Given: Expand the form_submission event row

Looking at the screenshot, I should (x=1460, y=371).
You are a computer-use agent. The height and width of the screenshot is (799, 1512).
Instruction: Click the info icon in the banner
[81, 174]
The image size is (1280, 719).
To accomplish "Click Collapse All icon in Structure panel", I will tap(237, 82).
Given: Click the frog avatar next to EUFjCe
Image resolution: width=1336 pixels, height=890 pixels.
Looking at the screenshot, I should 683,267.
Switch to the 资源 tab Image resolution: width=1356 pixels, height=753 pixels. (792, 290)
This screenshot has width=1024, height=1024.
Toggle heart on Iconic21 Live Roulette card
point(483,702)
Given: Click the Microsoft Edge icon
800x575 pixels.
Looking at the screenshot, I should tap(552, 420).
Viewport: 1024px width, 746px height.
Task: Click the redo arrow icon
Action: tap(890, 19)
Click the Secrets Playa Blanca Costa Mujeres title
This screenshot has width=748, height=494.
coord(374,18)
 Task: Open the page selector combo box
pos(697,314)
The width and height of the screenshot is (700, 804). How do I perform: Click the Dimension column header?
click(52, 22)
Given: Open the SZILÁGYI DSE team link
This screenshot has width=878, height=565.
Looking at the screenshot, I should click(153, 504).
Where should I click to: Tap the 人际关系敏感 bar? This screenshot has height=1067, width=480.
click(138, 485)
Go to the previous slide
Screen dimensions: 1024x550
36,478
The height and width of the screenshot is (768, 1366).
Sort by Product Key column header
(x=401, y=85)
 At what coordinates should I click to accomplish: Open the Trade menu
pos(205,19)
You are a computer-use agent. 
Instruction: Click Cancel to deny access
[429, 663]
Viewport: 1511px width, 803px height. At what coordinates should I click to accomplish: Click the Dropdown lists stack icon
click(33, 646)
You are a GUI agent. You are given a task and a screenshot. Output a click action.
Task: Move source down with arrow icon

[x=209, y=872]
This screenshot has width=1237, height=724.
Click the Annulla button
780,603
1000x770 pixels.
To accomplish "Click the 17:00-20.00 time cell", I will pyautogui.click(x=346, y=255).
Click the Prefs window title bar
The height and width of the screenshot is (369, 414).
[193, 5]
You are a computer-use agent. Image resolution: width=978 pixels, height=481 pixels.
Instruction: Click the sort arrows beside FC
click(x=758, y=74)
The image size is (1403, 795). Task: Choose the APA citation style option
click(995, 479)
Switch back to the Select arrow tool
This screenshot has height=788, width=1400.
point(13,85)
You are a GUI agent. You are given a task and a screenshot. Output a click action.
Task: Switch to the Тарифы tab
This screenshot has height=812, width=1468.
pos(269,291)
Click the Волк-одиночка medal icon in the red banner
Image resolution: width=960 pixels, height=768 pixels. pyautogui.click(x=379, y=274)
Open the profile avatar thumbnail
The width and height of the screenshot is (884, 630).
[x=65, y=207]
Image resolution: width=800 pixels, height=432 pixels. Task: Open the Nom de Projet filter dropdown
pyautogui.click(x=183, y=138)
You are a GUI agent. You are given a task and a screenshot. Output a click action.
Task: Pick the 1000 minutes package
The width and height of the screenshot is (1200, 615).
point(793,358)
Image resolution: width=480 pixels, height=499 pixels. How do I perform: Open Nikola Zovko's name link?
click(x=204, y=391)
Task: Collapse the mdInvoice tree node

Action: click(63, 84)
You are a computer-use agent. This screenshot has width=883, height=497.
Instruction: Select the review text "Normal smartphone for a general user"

########

#### What you need to do
Among the lines of the data, which ones contain the word "avatar"? Show them.

#### Solution for this task
Given: Click the frog avatar next to EUFjCe
Open the profile avatar thumbnail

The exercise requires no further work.